* _WRITTEN INSTRUCTION_
Rewrite every line of the items below as a numbered list, leaving out any blank lines.

- - - - - - -

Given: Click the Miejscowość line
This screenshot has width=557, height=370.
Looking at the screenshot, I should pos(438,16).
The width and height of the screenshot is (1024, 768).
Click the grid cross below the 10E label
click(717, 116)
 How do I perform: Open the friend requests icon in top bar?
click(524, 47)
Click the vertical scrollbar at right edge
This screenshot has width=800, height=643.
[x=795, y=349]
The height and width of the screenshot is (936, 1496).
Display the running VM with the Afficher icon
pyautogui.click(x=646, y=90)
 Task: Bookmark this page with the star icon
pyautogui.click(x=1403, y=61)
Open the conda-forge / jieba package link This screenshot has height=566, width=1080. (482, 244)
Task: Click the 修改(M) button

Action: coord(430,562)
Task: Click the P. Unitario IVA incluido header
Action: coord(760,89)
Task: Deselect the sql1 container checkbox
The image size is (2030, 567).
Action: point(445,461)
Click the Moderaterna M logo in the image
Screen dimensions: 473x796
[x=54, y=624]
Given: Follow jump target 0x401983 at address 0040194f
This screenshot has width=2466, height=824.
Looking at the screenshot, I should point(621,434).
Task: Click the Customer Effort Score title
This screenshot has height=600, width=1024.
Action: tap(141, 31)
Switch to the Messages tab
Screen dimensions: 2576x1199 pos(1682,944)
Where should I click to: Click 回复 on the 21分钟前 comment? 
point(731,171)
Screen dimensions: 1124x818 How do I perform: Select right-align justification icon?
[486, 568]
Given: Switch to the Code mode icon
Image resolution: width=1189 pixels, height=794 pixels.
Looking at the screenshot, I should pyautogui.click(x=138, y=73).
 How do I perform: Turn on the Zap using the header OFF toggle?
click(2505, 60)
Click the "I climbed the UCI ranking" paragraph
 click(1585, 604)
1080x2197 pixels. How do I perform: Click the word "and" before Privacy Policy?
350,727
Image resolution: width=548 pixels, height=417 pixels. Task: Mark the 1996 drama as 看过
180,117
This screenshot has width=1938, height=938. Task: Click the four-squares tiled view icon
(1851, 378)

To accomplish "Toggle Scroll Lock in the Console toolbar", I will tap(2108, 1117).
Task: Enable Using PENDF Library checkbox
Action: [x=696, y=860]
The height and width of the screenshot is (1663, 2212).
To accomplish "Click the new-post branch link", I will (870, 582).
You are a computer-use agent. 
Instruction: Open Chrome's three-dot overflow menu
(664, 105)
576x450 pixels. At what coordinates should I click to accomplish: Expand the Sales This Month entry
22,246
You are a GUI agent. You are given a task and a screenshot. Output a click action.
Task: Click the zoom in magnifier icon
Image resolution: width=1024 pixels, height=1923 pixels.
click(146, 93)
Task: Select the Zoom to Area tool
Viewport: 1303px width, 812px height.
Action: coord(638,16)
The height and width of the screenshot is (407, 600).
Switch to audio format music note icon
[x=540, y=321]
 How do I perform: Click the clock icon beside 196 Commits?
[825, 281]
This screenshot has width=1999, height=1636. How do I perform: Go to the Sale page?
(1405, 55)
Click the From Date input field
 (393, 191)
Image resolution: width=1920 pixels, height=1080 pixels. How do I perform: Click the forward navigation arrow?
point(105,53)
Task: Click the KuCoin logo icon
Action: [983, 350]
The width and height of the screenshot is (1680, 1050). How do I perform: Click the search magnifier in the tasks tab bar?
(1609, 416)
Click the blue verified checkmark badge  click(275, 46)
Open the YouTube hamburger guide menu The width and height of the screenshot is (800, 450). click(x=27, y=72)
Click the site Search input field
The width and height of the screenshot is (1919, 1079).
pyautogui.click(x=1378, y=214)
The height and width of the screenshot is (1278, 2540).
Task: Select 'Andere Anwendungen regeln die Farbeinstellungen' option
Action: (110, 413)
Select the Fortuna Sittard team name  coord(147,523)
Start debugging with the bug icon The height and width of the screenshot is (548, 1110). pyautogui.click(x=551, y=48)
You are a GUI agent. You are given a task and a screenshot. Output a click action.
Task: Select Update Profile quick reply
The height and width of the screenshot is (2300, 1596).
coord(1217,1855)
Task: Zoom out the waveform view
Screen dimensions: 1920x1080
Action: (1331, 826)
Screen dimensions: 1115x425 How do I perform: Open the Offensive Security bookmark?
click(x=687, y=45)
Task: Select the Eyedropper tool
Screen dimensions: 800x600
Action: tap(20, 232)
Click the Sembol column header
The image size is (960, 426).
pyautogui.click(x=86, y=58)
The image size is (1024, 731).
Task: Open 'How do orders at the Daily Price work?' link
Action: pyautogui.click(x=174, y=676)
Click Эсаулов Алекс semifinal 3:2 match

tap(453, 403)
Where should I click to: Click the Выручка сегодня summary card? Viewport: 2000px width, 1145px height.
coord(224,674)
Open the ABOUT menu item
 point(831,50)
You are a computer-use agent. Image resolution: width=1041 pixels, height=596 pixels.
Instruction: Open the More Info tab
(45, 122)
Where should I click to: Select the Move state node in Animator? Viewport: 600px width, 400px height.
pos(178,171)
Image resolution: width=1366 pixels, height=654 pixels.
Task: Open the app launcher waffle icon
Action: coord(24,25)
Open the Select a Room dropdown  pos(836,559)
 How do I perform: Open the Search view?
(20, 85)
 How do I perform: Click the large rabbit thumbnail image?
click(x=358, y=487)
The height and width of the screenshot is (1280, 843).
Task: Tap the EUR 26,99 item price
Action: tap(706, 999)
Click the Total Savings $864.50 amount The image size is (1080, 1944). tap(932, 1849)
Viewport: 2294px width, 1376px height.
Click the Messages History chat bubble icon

- - - - - - -

* _THE OUTPUT_
1. Given: Click the Miejscowość line
2. This screenshot has width=557, height=370.
3. Looking at the screenshot, I should pos(438,16).
4. The width and height of the screenshot is (1024, 768).
5. Click the grid cross below the 10E label
6. click(717, 116)
7.  How do I perform: Open the friend requests icon in top bar?
8. click(524, 47)
9. Click the vertical scrollbar at right edge
10. This screenshot has width=800, height=643.
11. [x=795, y=349]
12. The height and width of the screenshot is (936, 1496).
13. Display the running VM with the Afficher icon
14. pyautogui.click(x=646, y=90)
15.  Task: Bookmark this page with the star icon
16. pyautogui.click(x=1403, y=61)
17. Open the conda-forge / jieba package link This screenshot has height=566, width=1080. (482, 244)
18. Task: Click the 修改(M) button
19. Action: coord(430,562)
20. Task: Click the P. Unitario IVA incluido header
21. Action: coord(760,89)
22. Task: Deselect the sql1 container checkbox
23. The image size is (2030, 567).
24. Action: point(445,461)
25. Click the Moderaterna M logo in the image
26. Screen dimensions: 473x796
27. [x=54, y=624]
28. Given: Follow jump target 0x401983 at address 0040194f
29. This screenshot has width=2466, height=824.
30. Looking at the screenshot, I should point(621,434).
31. Task: Click the Customer Effort Score title
32. This screenshot has height=600, width=1024.
33. Action: tap(141, 31)
34. Switch to the Messages tab
35. Screen dimensions: 2576x1199 pos(1682,944)
36. Where should I click to: Click 回复 on the 21分钟前 comment? 
37. point(731,171)
38. Screen dimensions: 1124x818 How do I perform: Select right-align justification icon?
39. [486, 568]
40. Given: Switch to the Code mode icon
41. Image resolution: width=1189 pixels, height=794 pixels.
42. Looking at the screenshot, I should pyautogui.click(x=138, y=73).
43.  How do I perform: Turn on the Zap using the header OFF toggle?
44. click(2505, 60)
45. Click the "I climbed the UCI ranking" paragraph
46.  click(1585, 604)
47. 1080x2197 pixels. How do I perform: Click the word "and" before Privacy Policy?
48. 350,727
49. Image resolution: width=548 pixels, height=417 pixels. Task: Mark the 1996 drama as 看过
50. 180,117
51. This screenshot has width=1938, height=938. Task: Click the four-squares tiled view icon
52. (1851, 378)
53. To accomplish "Toggle Scroll Lock in the Console toolbar", I will tap(2108, 1117).
54. Task: Enable Using PENDF Library checkbox
55. Action: [x=696, y=860]
56. The height and width of the screenshot is (1663, 2212).
57. To accomplish "Click the new-post branch link", I will (870, 582).
58. You are a computer-use agent. 
59. Instruction: Open Chrome's three-dot overflow menu
60. (664, 105)
61. 576x450 pixels. At what coordinates should I click to accomplish: Expand the Sales This Month entry
62. 22,246
63. You are a GUI agent. You are given a task and a screenshot. Output a click action.
64. Task: Click the zoom in magnifier icon
65. Image resolution: width=1024 pixels, height=1923 pixels.
66. click(146, 93)
67. Task: Select the Zoom to Area tool
68. Viewport: 1303px width, 812px height.
69. Action: coord(638,16)
70. The height and width of the screenshot is (407, 600).
71. Switch to audio format music note icon
72. [x=540, y=321]
73.  How do I perform: Click the clock icon beside 196 Commits?
74. [825, 281]
75. This screenshot has width=1999, height=1636. How do I perform: Go to the Sale page?
76. (1405, 55)
77. Click the From Date input field
78.  (393, 191)
79. Image resolution: width=1920 pixels, height=1080 pixels. How do I perform: Click the forward navigation arrow?
80. point(105,53)
81. Task: Click the KuCoin logo icon
82. Action: [983, 350]
83. The width and height of the screenshot is (1680, 1050). How do I perform: Click the search magnifier in the tasks tab bar?
84. (1609, 416)
85. Click the blue verified checkmark badge  click(275, 46)
86. Open the YouTube hamburger guide menu The width and height of the screenshot is (800, 450). click(x=27, y=72)
87. Click the site Search input field
88. The width and height of the screenshot is (1919, 1079).
89. pyautogui.click(x=1378, y=214)
90. The height and width of the screenshot is (1278, 2540).
91. Task: Select 'Andere Anwendungen regeln die Farbeinstellungen' option
92. Action: (110, 413)
93. Select the Fortuna Sittard team name  coord(147,523)
94. Start debugging with the bug icon The height and width of the screenshot is (548, 1110). pyautogui.click(x=551, y=48)
95. You are a GUI agent. You are given a task and a screenshot. Output a click action.
96. Task: Select Update Profile quick reply
97. The height and width of the screenshot is (2300, 1596).
98. coord(1217,1855)
99. Task: Zoom out the waveform view
100. Screen dimensions: 1920x1080
101. Action: (1331, 826)
102. Screen dimensions: 1115x425 How do I perform: Open the Offensive Security bookmark?
103. click(x=687, y=45)
104. Task: Select the Eyedropper tool
105. Screen dimensions: 800x600
106. Action: tap(20, 232)
107. Click the Sembol column header
108. The image size is (960, 426).
109. pyautogui.click(x=86, y=58)
110. The image size is (1024, 731).
111. Task: Open 'How do orders at the Daily Price work?' link
112. Action: pyautogui.click(x=174, y=676)
113. Click Эсаулов Алекс semifinal 3:2 match
114. tap(453, 403)
115. Where should I click to: Click the Выручка сегодня summary card? Viewport: 2000px width, 1145px height.
116. coord(224,674)
117. Open the ABOUT menu item
118.  point(831,50)
119. You are a computer-use agent. Image resolution: width=1041 pixels, height=596 pixels.
120. Instruction: Open the More Info tab
121. (45, 122)
122. Where should I click to: Select the Move state node in Animator? Viewport: 600px width, 400px height.
123. pos(178,171)
124. Image resolution: width=1366 pixels, height=654 pixels.
125. Task: Open the app launcher waffle icon
126. Action: coord(24,25)
127. Open the Select a Room dropdown  pos(836,559)
128.  How do I perform: Open the Search view?
129. (20, 85)
130.  How do I perform: Click the large rabbit thumbnail image?
131. click(x=358, y=487)
132. The height and width of the screenshot is (1280, 843).
133. Task: Tap the EUR 26,99 item price
134. Action: tap(706, 999)
135. Click the Total Savings $864.50 amount The image size is (1080, 1944). tap(932, 1849)
136. Viewport: 2294px width, 1376px height.
137. Click the Messages History chat bubble icon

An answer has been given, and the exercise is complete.